911 Is a Joke in Your Town—for Real

For people of color, making an emergency call doesn't always result in a timely response.
Apr 25, 2014· 1 MIN READ
Culture and education editor Liz Dwyer has written about race, parenting, and social justice for several national publications. She was previously education editor at Good.

When there’s an emergency, you dial 911 and assume police, firefighters, or paramedics will arrive promptly. But what if they take their time coming to your aid?
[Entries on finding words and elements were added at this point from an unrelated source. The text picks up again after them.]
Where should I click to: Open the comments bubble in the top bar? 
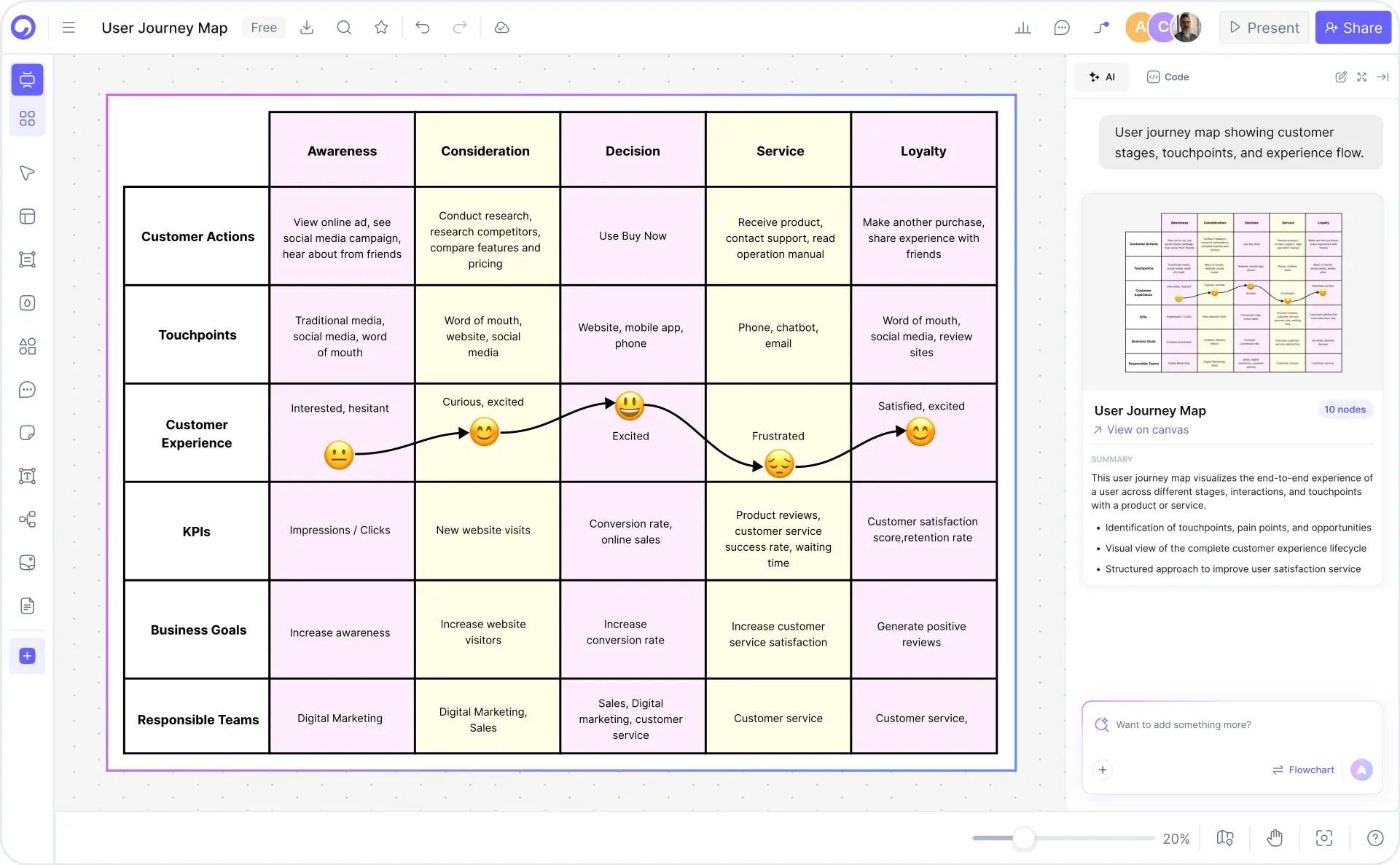click(x=1061, y=27)
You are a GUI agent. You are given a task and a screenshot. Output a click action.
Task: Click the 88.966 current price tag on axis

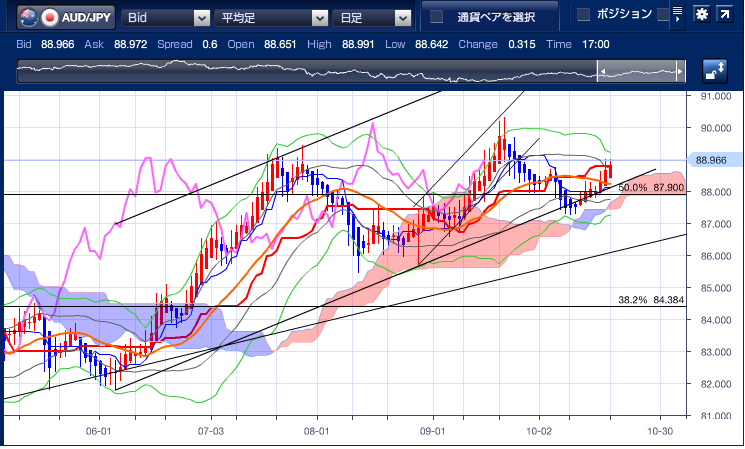tap(709, 160)
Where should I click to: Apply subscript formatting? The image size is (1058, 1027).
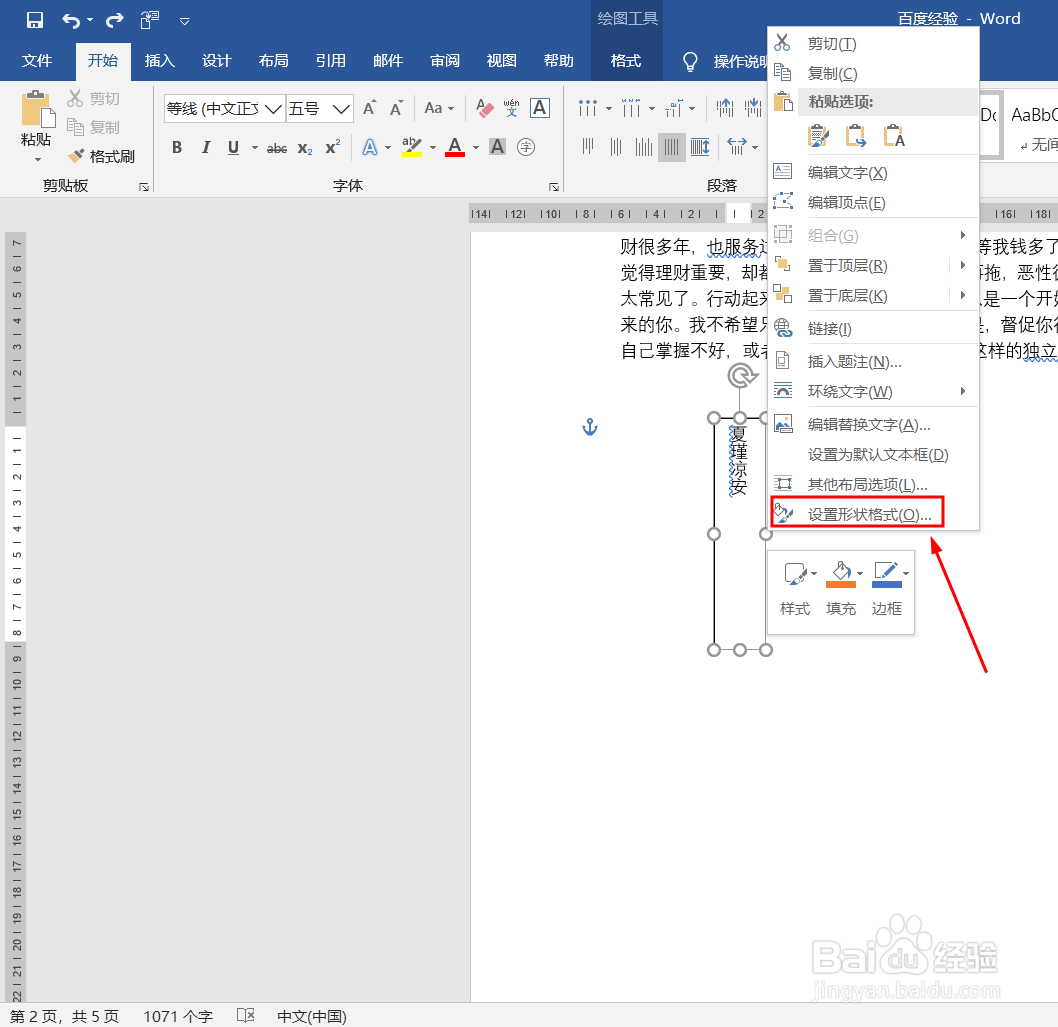303,147

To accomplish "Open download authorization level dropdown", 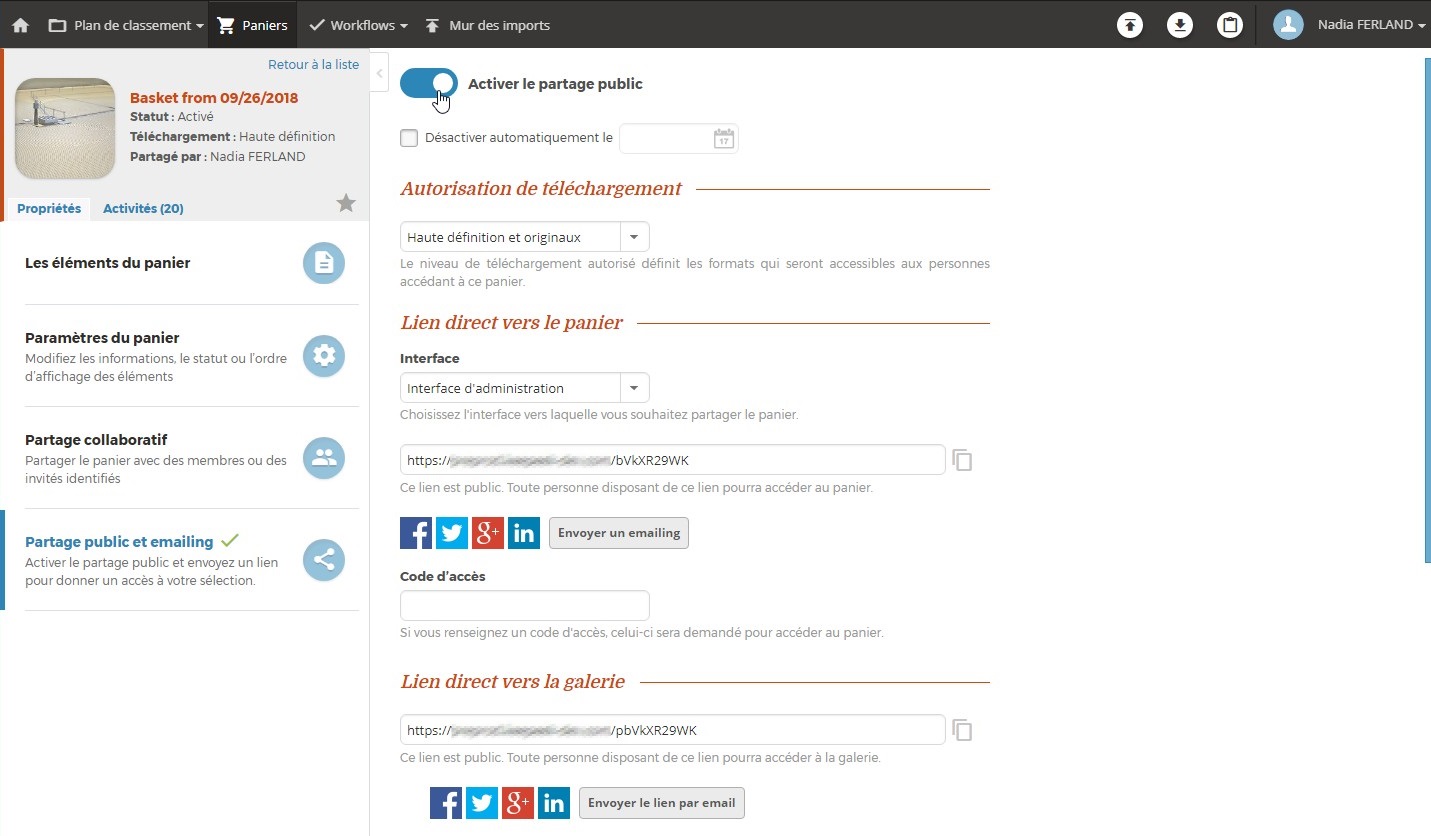I will coord(524,237).
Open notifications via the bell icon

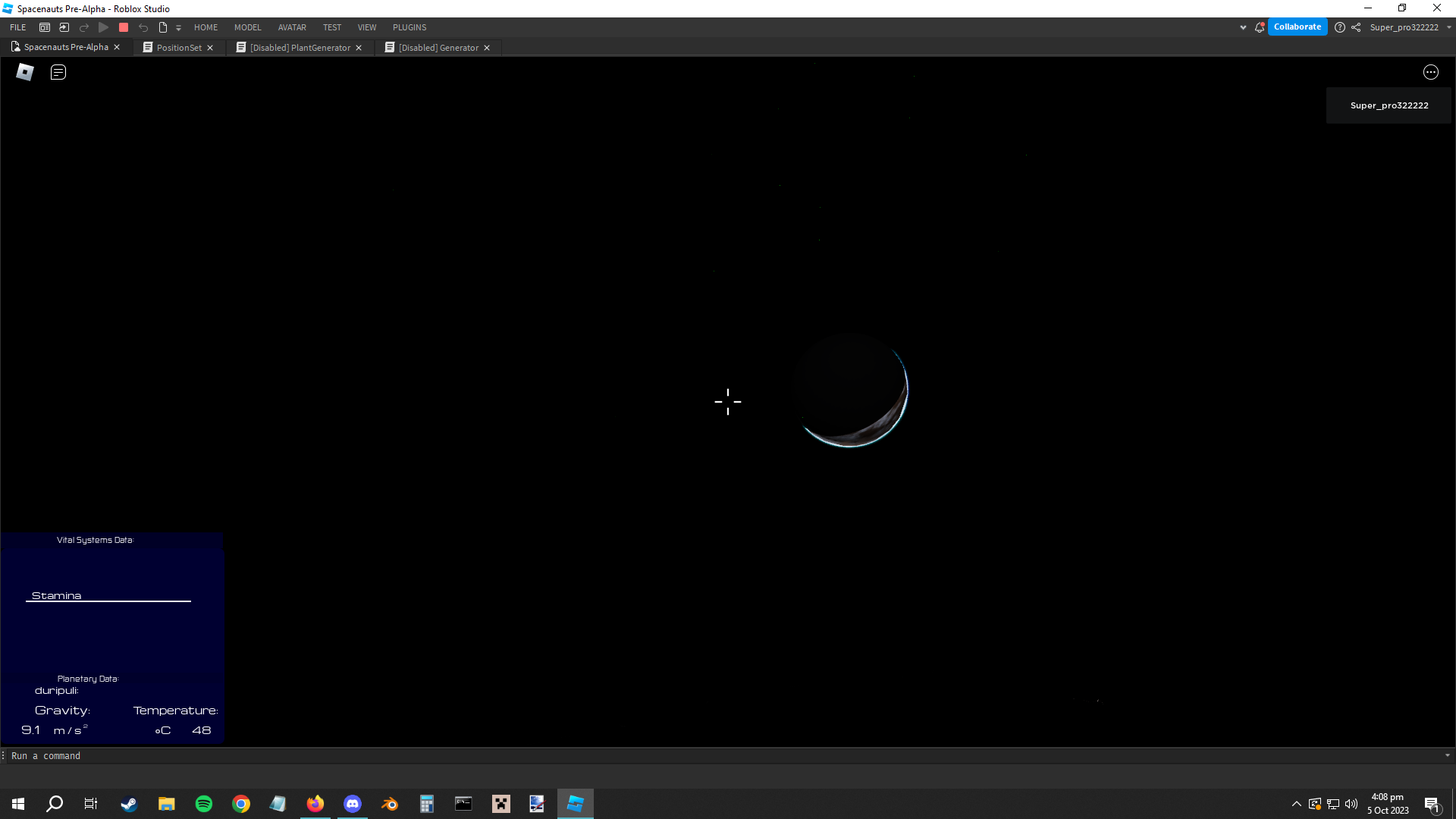1259,27
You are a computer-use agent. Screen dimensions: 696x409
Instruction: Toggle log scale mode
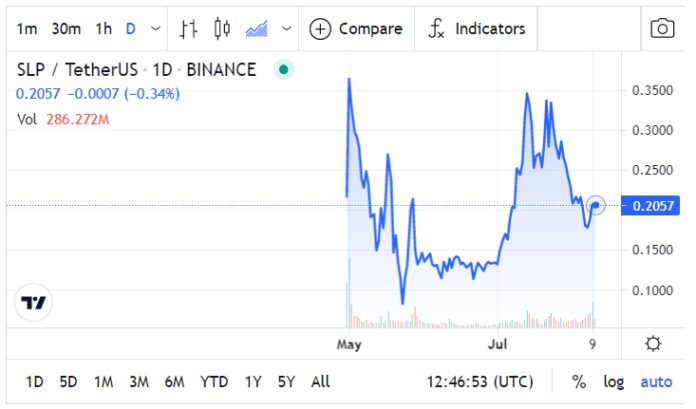[613, 381]
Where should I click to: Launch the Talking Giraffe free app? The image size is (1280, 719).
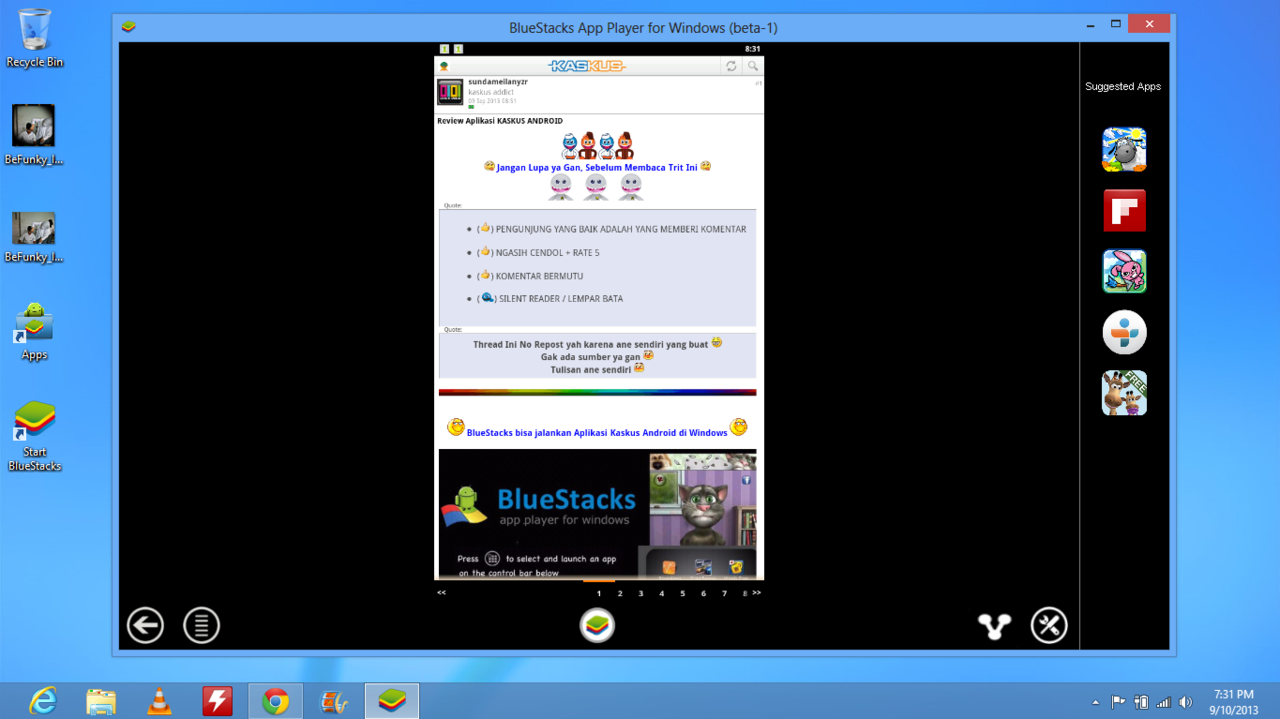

A full 24 years after the track “911 Is a Joke” topped the hip-hop charts, the slow first-responder arrival time that rap group Public Enemy rhymed about is in full effect—and the results are often fatal.

Last weekend two four-year-old half siblings in Far Rockaway, Queens, who were caught in a horrific house fire died from smoke inhalation. Although firefighters arrived within five minutes, paramedics took 21 minutes to get to the scene. "I personally think that lives could have been saved if EMS had got there earlier. They took too long to come," a neighbor, Ronda Clark, told the New York Daily News. "Even the firefighters were saying, 'Where's EMS? Where's EMS?'"

These slow response times are especially affecting communities of color. Because of the high level of segregation in our cities, responders generally know the racial and economic demographics of the residents of specific addresses before they even arrive at the scene. We’d all like to think police, firefighters, and paramedics wouldn’t rein in their sense of urgency because of race and class prejudices, but the evidence proves otherwise.

A recent analysis from the Chicago Sun-Times found that it takes the Windy City’s 911 call center three times as long to dispatch emergency responders to blacker, browner, and poorer South Side addresses than to locations in the city’s wealthier and whiter downtown and North Side neighborhoods.

Similarly, last year The New York Times detailed how in Detroit, the average 58-minute-long emergency response time has led to growing numbers of residents not even bothering to call 911. “If you have a heart attack, you’re dead,” hospital employee Frank Ponder told the Times. “There is no such thing around here as ‘in case of emergency.’ ”

Of course, given the prevalence of racial profiling by police, we know that emergency responders aren’t exactly avoiding communities of color. It shouldn't need to be said, but if responders are truly going to protect and serve, coming to the aid of people of color has to be a priority too.